American television writer, producer and director

Charles Pratt Jr. (born January 6, 1955) is an American television writer, producer and director.

In September 2014, it was revealed that Pratt had been hired as head writer and co-executive producer of The Young and the Restless. In September 2016, it was confirmed that Pratt was leaving his position at The Young and the Restless to become show-runner and executive producer of the primetime series Star. In 2021, he was hired to be a producer on the Disney Channel Original Mystery Series Secrets of Sulphur Springs. The show premiered in January of that year.

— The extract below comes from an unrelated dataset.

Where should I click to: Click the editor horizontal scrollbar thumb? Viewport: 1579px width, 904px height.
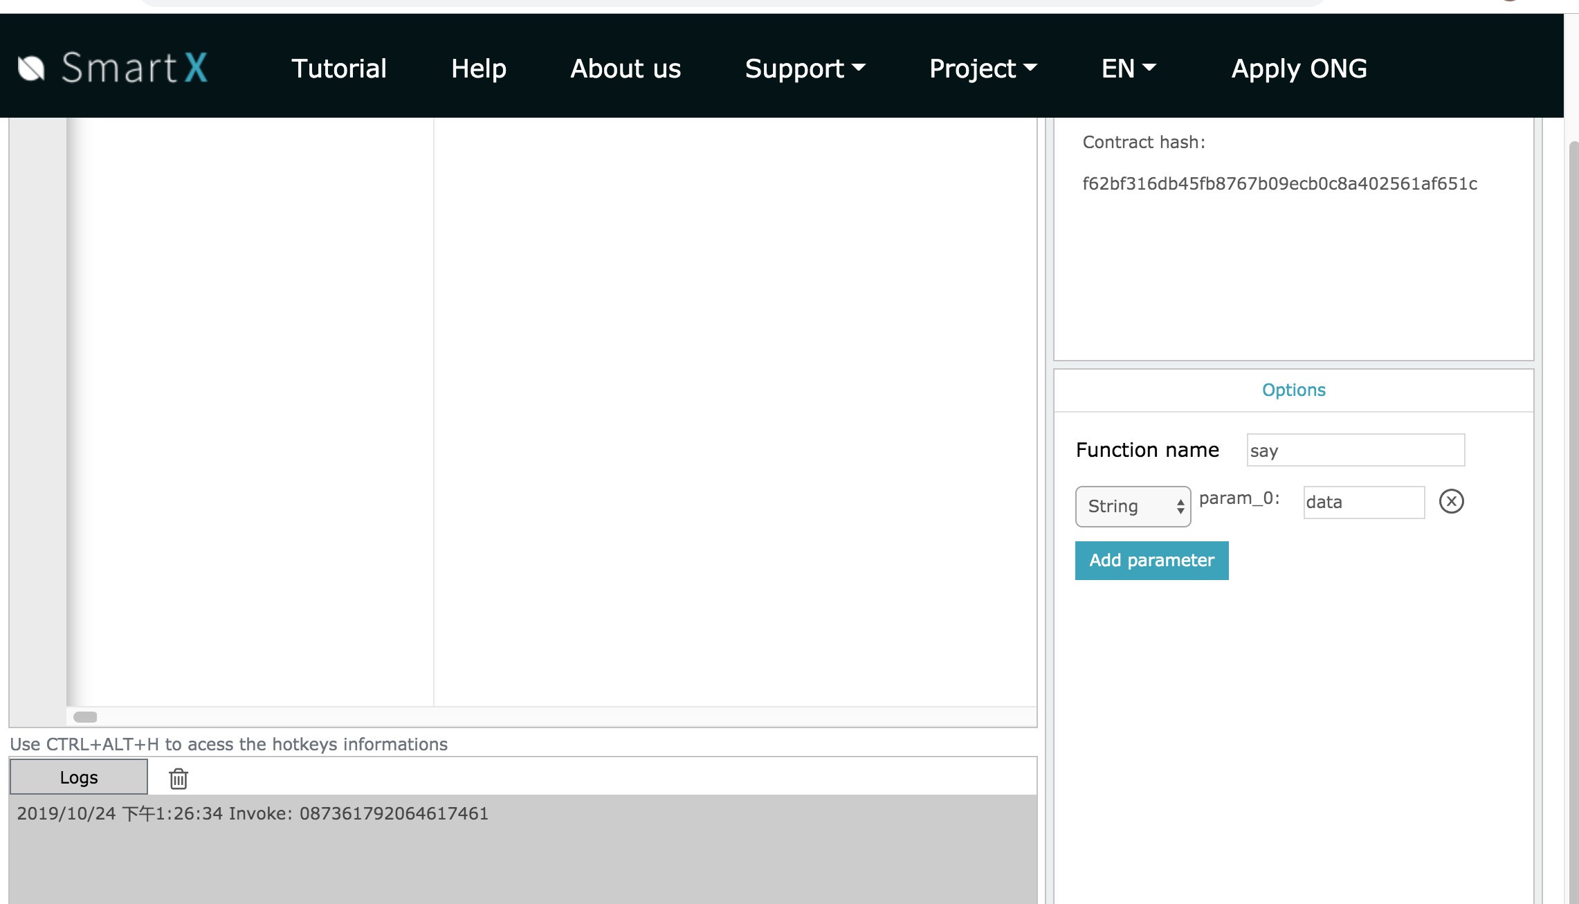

==Daytime soap opera positions held==
All My Children (hired by Brian Frons)
- Head writer: August 27, 2008 – February 15, 2010
- Co-head writer (with Lorraine Broderick): February 8 – 15, 2010
- Consulting producer: August 20, 2008 – November 2009

General Hospital
- Consulting producer: May 2004 – March 28, 2006
- Head writer (with Robert Guza Jr.): June 13, 2002 – March 10, 2006
- Script Writer: 1982–1984

Santa Barbara
- Script Writer: 1985–1986
- Co-head writer (with Anne Howard Bailey): December 22, 1986 - January 13, 1989
- Head writer: January 16, 1989 – May 18, 1990

Sunset Beach
- Created show with Robert Guza Jr. and Josh Griffith
- Executive Storyline Consultant: 1997

The Young and the Restless (hired by Jill Farren Phelps)
- Head writer: January 16, 2015 – December 6, 2016
- Executive Producer (with Jill Farren Phelps): January 16, 2015 – July 12, 2016; (with Mal Young): July 13, 2016 – December 6, 2016

==Other positions held==
Beverly Hills, 90210
- Director: January 28, 1998 – "Rebound"

Cruel Intentions 2
- Executive Producer: 2001

Desperate Housewives
- Executive Producer: Pilot
- Consulting Producer: 2004–2006

Gabriel's Fire
- Executive Storyline Consultant: 1991
- Writer: 1990-1991; "Postcards from the Faultline", "Belly of the Beast", “Windows”

The Lying Game
- Executive Producer: 2011–2013
- Developer

Melrose Place
- Writer: July 15, 1992 – May 24, 1999
- Supervising Producer: 1993–1994
- Co-Executive Producer: September 11, 1995 – May 24, 1999
- Director: 1996–1999
- Wrote and directed the last episode

Models Inc.
- Executive Producer: 1994-1995

Pacific Palisades
- Consultant
- Director

The Colbys
- Writer: January 16, 1986 – "The Turning Point"

Titans
- Head writer: 2000
- Executive Producer: 2000

Ugly Betty
- Consulting Producer: 2007–2010

Secrets of a Small Town
- Creator: 2006

The Apostles (directed by David McNally)
- Creator: 2008

Full House
- Writer: "A Pinch for a Pinch" aired on October 26, 1990.

Star
- Executive Producer: 2016–2017

==Awards and nominations==
Pratt has been nominated for multiple Daytime Emmys. He won the 1991 Emmy for Outstanding Writing Team, with Sheri Anderson, Samuel D. Ratcliffe, Maralyn Thoma, Josh Griffith, Robert Guza Jr., Linda Hammer, Lynda Myles, Frank Salisbury, and Richard Culliton.